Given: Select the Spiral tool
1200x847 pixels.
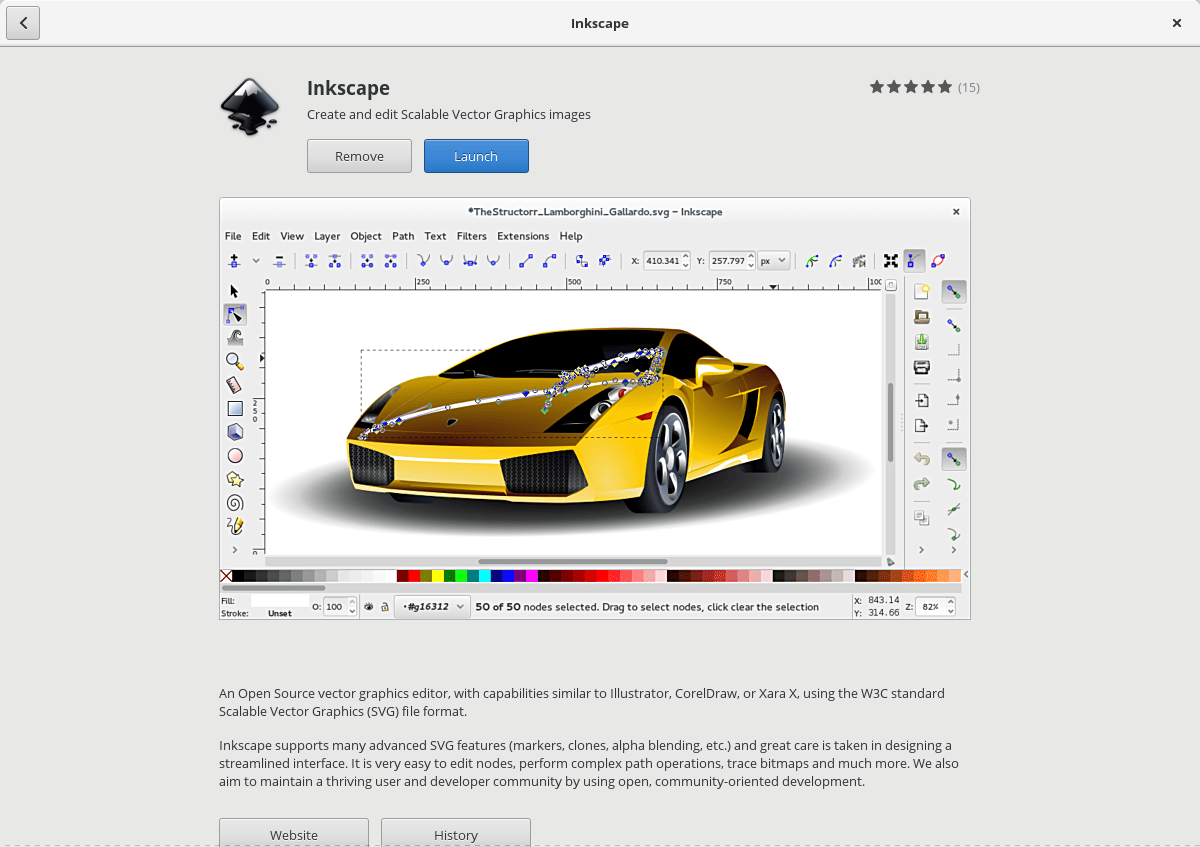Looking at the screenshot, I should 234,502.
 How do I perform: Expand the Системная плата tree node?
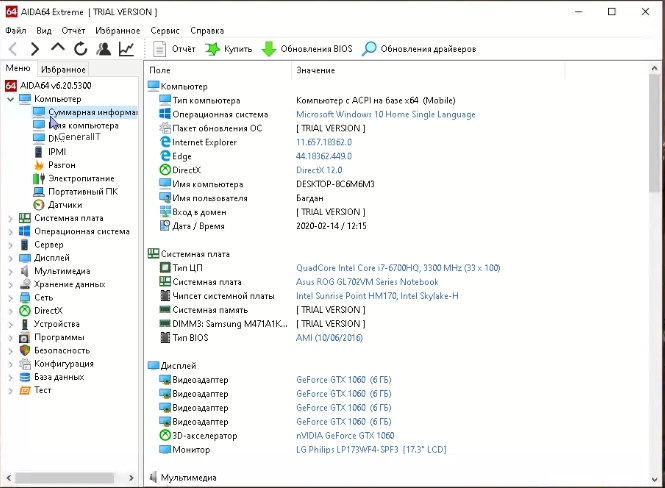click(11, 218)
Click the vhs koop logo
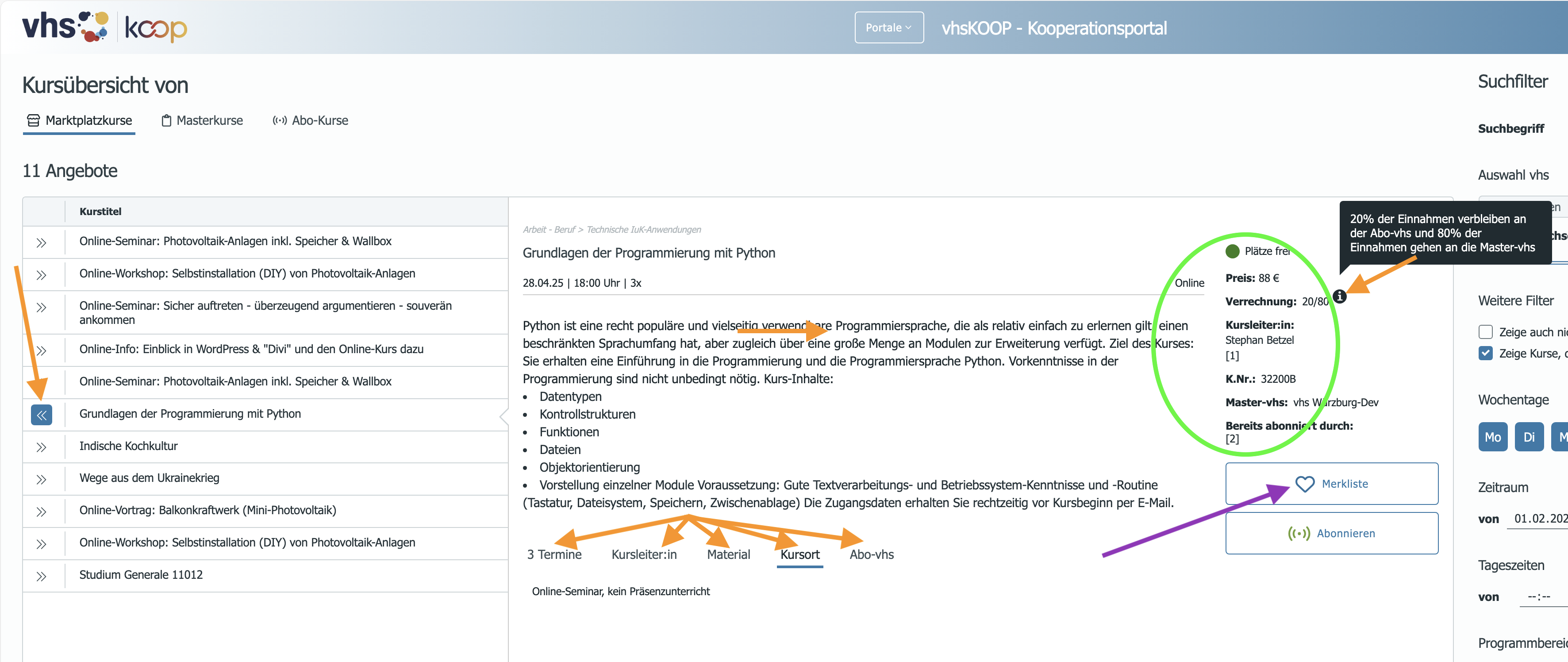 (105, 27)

* * * *

# Problem
Copy verbatim the span that opens at the line with "How do I perform: Expand" and closes at the final line of the listing. Do not carry over any pictures.

# Written response
 How do I perform: Expand the Системная плата tree node?
click(11, 218)
Click the vhs koop logo
 (105, 27)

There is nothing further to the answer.